TN – No bojo dessa discussão, diante de uma defesa da etimologia, um ou outro leitor pergunta por que, então, deixamos de usar “ph” e passamos a usar “f”. O senhor gostaria de falar um pouco sobre esse processo?
MEV – Deixamos de usar pelos mesmos motivos aventados pelo sr. Pimentel. No entanto, como isso foi feito por linguistas capacitadíssimos como Gonçalves Viana, Carolina Michaelis, Adolfo Coelho e Leite de Vasconcelos, houve o sucesso que conhecemos hoje. O discurso, contudo, era praticamente o mesmo. O problema na época foi a eliminação de consoantes mudas, de consoantes dobradas (exceto rr e ss) e a simplificação das grafias que remontavam à ortografia grega (como y, rh, ph, th etc). Mantiveram-se o H mudo e as letras homófonas que conhecemos (ss/ç, g/j etc.). Mas a verdade é que, diferentemente do que se passava com o espanhol ou com o francês, não havia ortografia tal como entendemos agora e isso era tarefa de cada gramático. A reforma de 1911 foi a primeira da história da língua portuguesa. E não foi de todo simplificadora, pois introduziu muitíssimas regras de acentuação. Ao longo dos séculos, algumas pessoas escreviam algumas palavras com f enquanto outras usavam a escrita etimológica com ph. Essa cisão ortográfica é decorrência do debate iniciado em Portugal na segunda metade do século XVI que nunca havia sido solucionado.
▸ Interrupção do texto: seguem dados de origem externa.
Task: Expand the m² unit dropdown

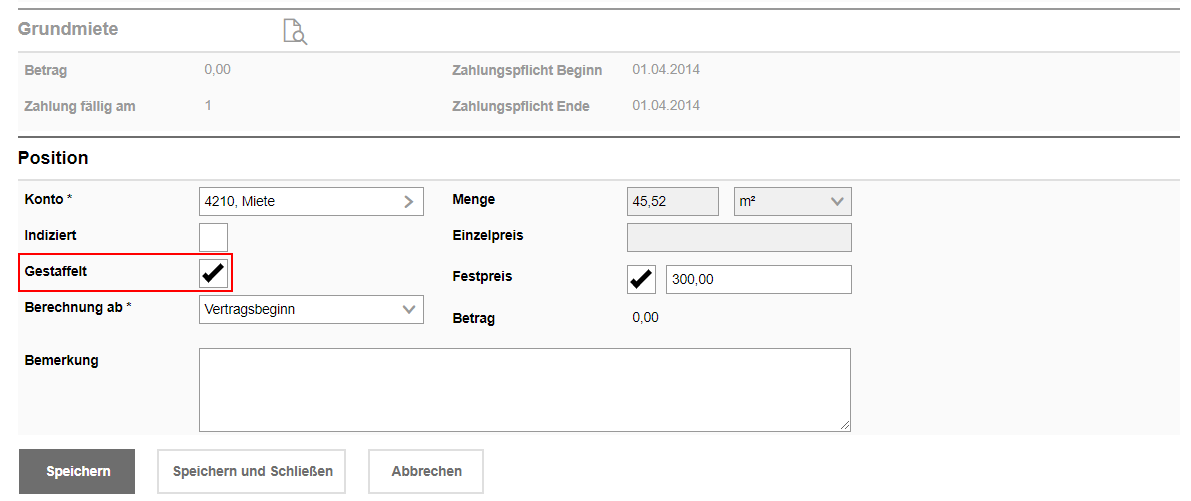Action: (793, 202)
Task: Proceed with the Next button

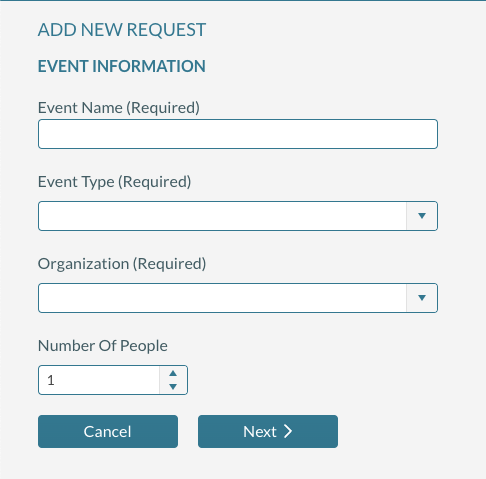Action: coord(268,431)
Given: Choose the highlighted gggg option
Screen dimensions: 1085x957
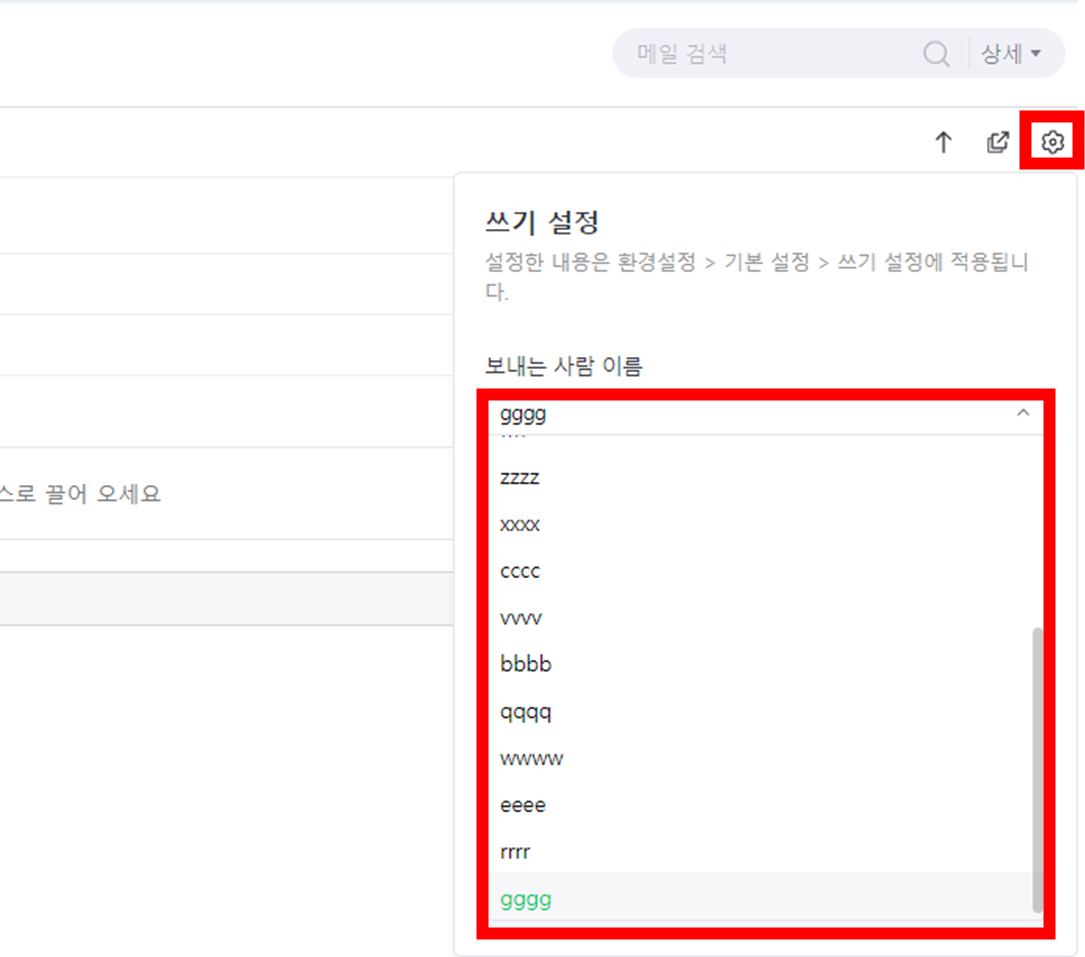Looking at the screenshot, I should (x=525, y=899).

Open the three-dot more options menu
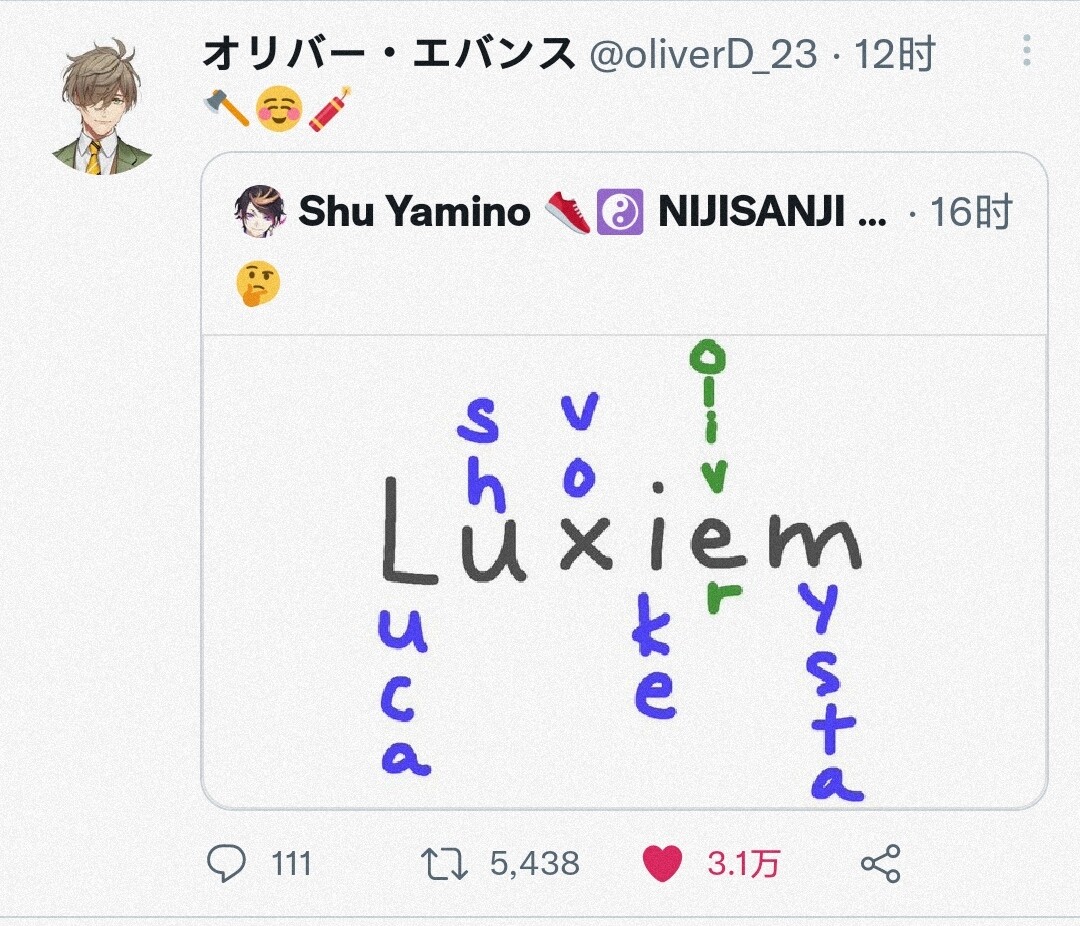(1026, 52)
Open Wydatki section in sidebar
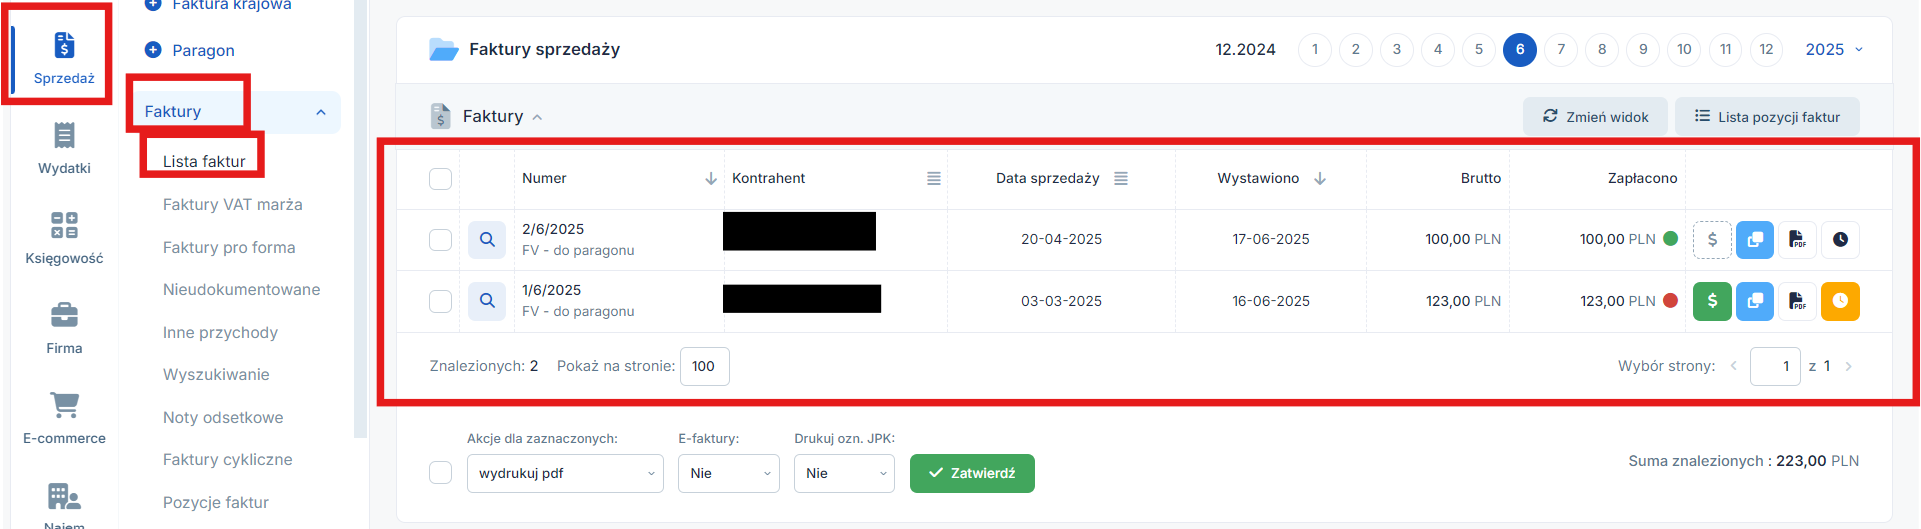This screenshot has width=1921, height=529. click(x=64, y=148)
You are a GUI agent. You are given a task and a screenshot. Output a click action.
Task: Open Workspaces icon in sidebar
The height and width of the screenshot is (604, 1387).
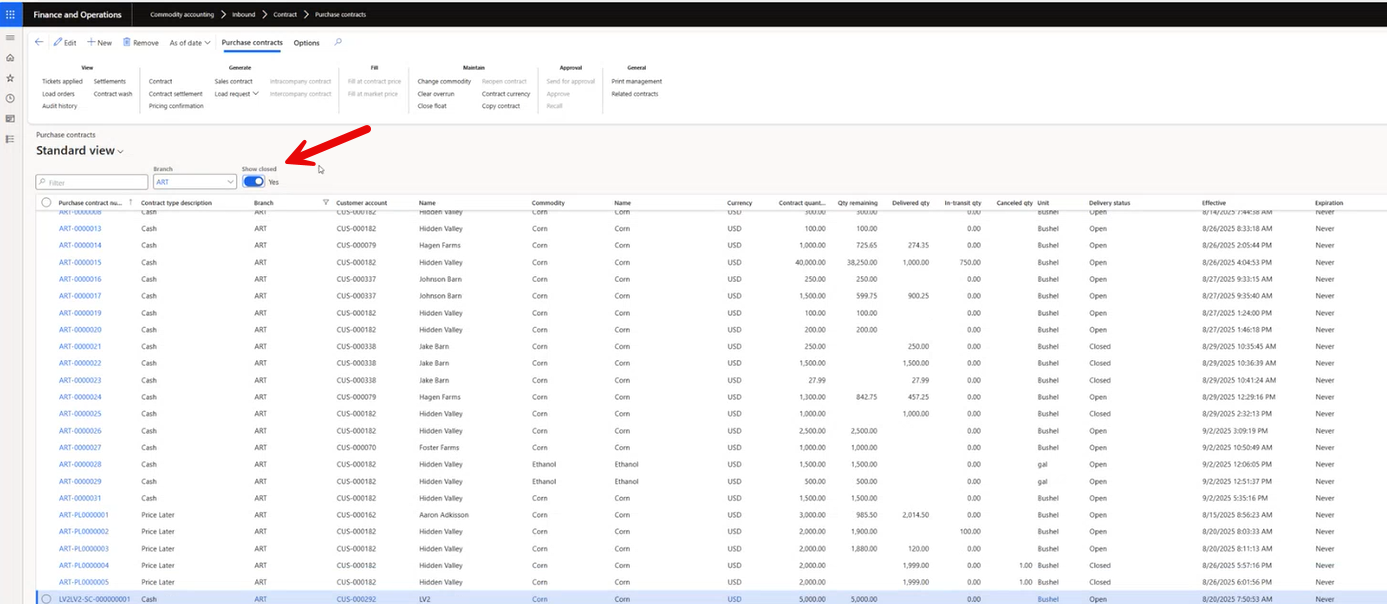(10, 118)
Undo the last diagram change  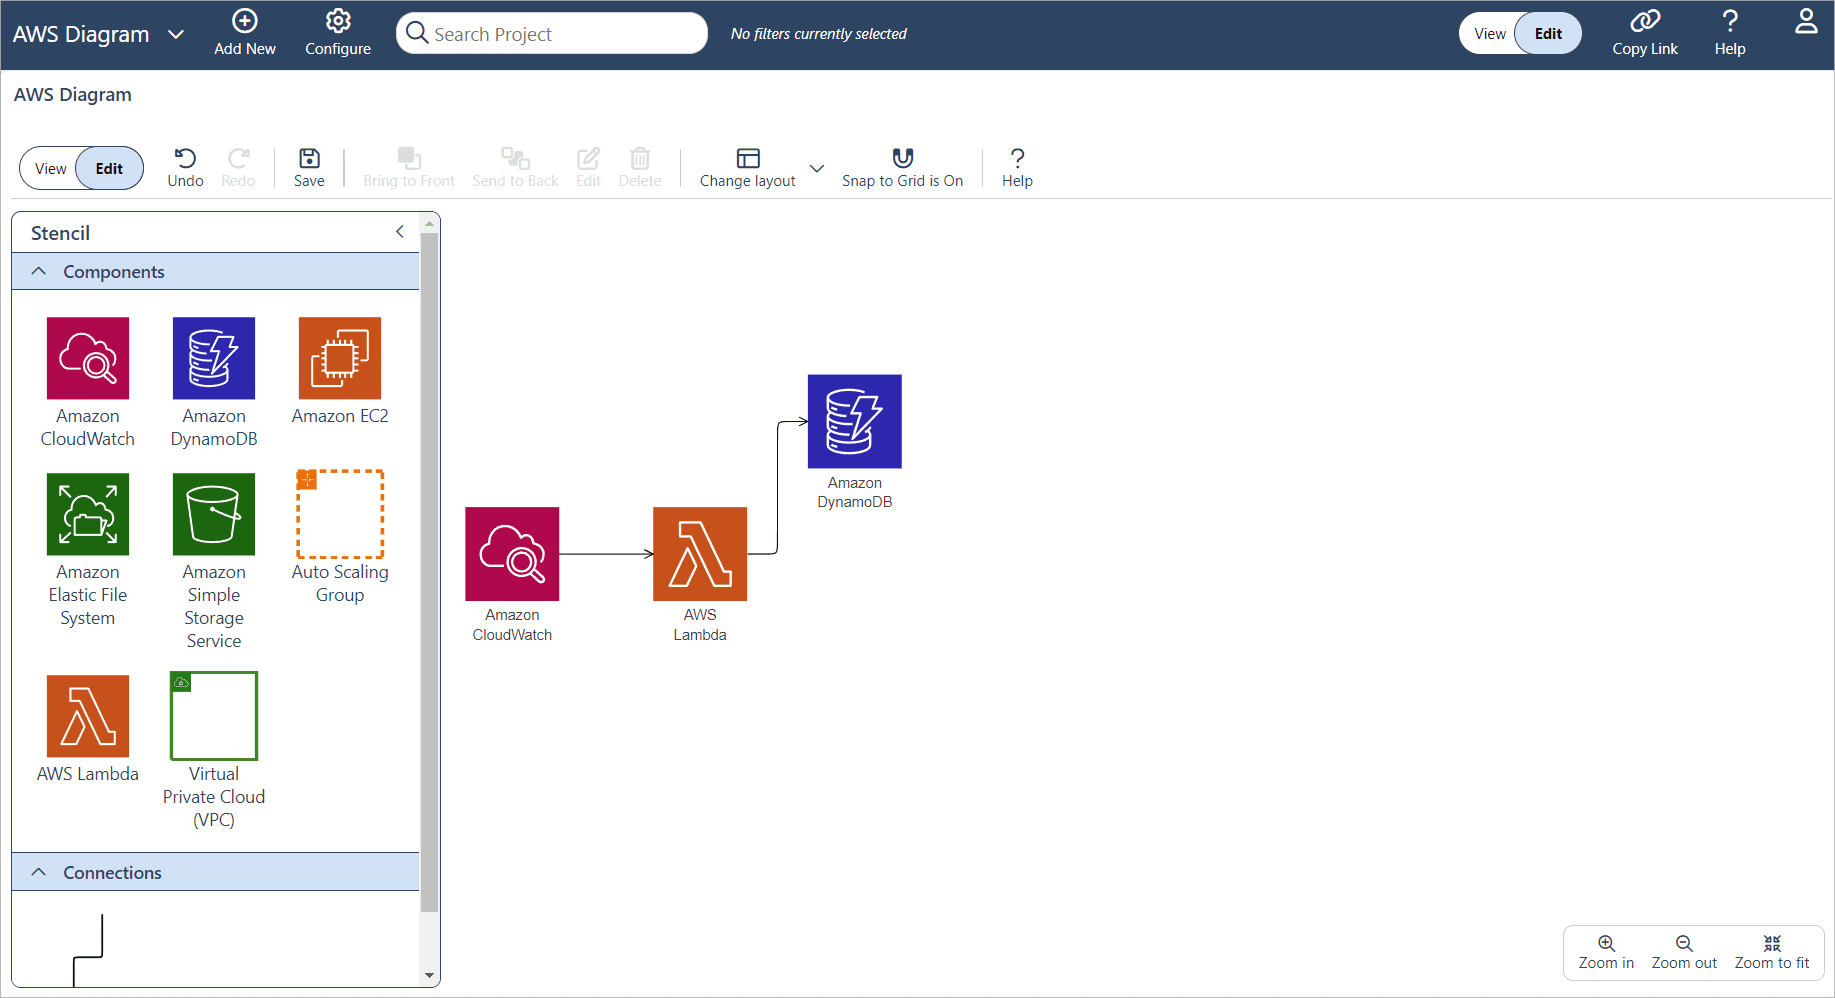tap(185, 167)
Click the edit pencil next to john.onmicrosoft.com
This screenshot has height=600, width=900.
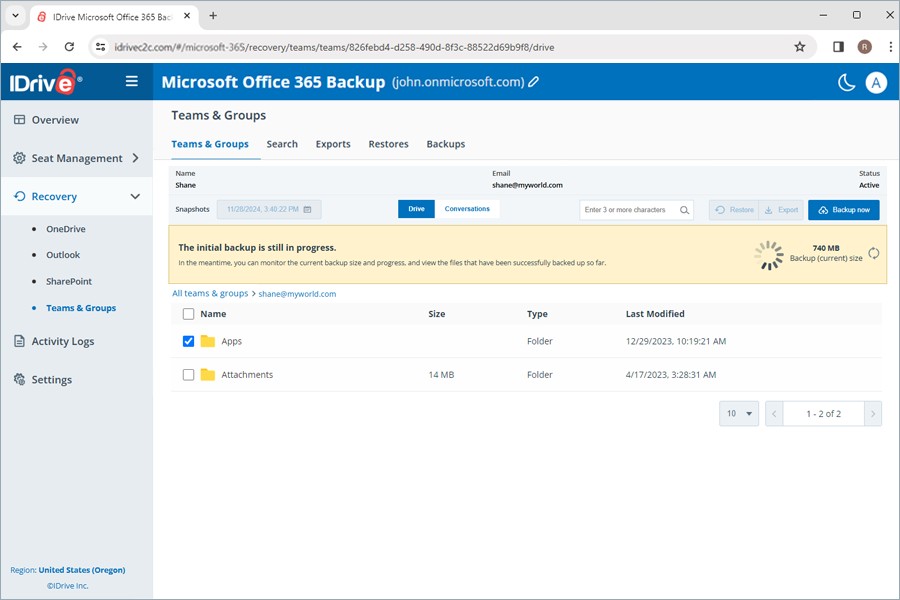tap(534, 83)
TN – Também há na língua palavras de mesma origem com grafias diferentes (erva/ herbanário; úmido/ húmus; extensão/ estender; fêmur/ femoral). Como isso se explica?
MEV – A grafia “úmido” era mais frequente no Brasil. Em Portugal grafava-se “húmido”, respeitando-se a etimologia. Penso que se manterão as duas grafias. O que se esquece é que uma regra ortográfica, seja etimológica, seja fonológica, deve estender-se para todos os casos, mas as palavras têm diferentes frequências de uso e isso dificulta que seja implementada na prática. Se procuro a palavra “erva” no Google, tenho mais de 10 milhões de ocorrências. Se escrevo “herbanário”, tenho pouco mais de 13 mil. As pessoas não têm consciência histórica das palavras a não ser quando estudam linguística histórica ou etimologia, de modo que naturalmente não sabem que o radical da palavra “ombro” é o mesmo da palavra “humeral”. Levando isso às últimas consequências, “ombro” deveria ser escrito com H. A mesma confusão se dava quando se escrevia “ontem” com H, até o século XIX, por pura analogia com a palavra “hoje”. O uso do X no prefixo ex- de origem latina é confuso mesmo: teoricamente, palavras com es- são palavras vindas diretamente do latim vulgar, que gerou a língua portuguesa, enquanto palavras com ex- são palavras eruditas, que foram introduzidas no português imitando o latim (e o francês) desde o século XV. “Fêmur” e “femoral” respeitam a ortografia latina (pois a palavra latina femur tinha o genitivo femoris, donde extraíamos o radical femor- para criar os derivados). Trata-se de uma acidente histórico que pronunciemos hoje o U e o O nessas duas palavras da mesma forma. Pergunto-me por que não escrever, usando a mesma lógica, a palavra “menina” com I, pois, de norte a sul no Brasil, com raras exceções, a pronúncia é “minina”. A pronúncia com E surgiu tardiamente em Portugal. Desde as cantigas de Santa Maria, temos comprovações da grafia com I, que é muito mais frequente. Demagogicamente eu poderia defendê-la, mas ao mesmo tempo ignoraria as minorias brasileiras e privilegiaria as minorias portuguesas. O mesmo argumento pode ser estendido a várias outras situações: o ditongo OU é pronunciado como monotongo na língua normal e como ditongo na língua mais cultivada aqui no Brasil, já em Portugal a pronúncia monotongada é a padrão, mesmo nos discursos cultos, e o ditongo tem algo de regional.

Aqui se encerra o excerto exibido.